#### [Saved entries]
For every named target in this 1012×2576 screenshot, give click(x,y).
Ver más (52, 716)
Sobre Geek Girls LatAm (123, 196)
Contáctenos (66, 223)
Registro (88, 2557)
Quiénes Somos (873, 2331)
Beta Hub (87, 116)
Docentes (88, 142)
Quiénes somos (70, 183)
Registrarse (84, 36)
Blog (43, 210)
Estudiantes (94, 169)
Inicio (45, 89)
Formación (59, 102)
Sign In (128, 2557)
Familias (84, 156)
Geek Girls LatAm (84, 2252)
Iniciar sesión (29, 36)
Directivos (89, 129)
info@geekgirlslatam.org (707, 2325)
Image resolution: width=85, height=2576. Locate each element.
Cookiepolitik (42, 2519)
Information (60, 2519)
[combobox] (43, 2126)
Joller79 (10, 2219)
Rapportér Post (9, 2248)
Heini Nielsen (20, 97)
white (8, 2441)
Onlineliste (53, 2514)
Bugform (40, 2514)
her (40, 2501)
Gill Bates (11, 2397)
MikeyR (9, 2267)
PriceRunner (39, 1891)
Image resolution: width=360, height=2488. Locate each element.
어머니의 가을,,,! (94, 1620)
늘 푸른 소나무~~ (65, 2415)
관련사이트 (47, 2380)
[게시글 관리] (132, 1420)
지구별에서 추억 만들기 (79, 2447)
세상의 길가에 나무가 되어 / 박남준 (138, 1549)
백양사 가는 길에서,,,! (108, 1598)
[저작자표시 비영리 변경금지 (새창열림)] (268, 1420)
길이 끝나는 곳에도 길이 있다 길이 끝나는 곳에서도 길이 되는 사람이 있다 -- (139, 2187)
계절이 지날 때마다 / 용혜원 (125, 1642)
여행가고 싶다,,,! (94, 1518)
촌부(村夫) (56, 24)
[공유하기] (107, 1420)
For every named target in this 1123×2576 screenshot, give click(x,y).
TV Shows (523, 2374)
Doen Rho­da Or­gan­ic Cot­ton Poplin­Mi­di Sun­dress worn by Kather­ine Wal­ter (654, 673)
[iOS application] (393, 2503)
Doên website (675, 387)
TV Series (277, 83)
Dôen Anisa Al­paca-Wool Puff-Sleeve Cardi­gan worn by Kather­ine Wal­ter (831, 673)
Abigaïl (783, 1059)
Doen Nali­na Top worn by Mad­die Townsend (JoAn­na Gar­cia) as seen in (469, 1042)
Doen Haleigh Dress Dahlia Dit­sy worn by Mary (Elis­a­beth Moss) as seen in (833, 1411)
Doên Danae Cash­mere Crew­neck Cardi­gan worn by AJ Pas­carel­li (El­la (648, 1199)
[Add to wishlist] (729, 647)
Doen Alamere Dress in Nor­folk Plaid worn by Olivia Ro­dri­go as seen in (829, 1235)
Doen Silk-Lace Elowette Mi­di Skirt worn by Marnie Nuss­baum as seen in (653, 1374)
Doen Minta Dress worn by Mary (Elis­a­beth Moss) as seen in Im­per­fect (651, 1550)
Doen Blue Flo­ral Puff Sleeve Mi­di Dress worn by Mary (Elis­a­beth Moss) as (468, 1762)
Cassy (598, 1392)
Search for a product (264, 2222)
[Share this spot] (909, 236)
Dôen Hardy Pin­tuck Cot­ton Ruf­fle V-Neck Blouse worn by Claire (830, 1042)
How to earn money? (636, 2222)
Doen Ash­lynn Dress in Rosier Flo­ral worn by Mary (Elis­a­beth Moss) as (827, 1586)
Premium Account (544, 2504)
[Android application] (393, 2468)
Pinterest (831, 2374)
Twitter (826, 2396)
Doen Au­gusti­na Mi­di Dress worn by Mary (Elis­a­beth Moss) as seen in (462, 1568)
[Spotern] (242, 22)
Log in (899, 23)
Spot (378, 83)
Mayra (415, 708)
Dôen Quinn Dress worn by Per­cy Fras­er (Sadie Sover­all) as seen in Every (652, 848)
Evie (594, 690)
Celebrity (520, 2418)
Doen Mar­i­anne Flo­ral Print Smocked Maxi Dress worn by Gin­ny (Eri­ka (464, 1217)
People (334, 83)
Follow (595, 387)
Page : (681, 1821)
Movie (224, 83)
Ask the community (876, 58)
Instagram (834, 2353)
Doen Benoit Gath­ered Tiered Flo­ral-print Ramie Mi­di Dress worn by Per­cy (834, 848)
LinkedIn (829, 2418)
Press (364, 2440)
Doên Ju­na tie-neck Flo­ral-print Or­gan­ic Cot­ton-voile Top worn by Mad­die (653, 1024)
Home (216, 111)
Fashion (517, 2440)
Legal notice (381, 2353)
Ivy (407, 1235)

#### [Activity]
Going through the data above, return each line with the word "this".

#### [Output of the exercise]
For every named target in this 1012×2576 screenshot, give click(x,y).
For every named target in this 1123×2576 screenshot, give click(x,y).
[Share this spot] (909, 236)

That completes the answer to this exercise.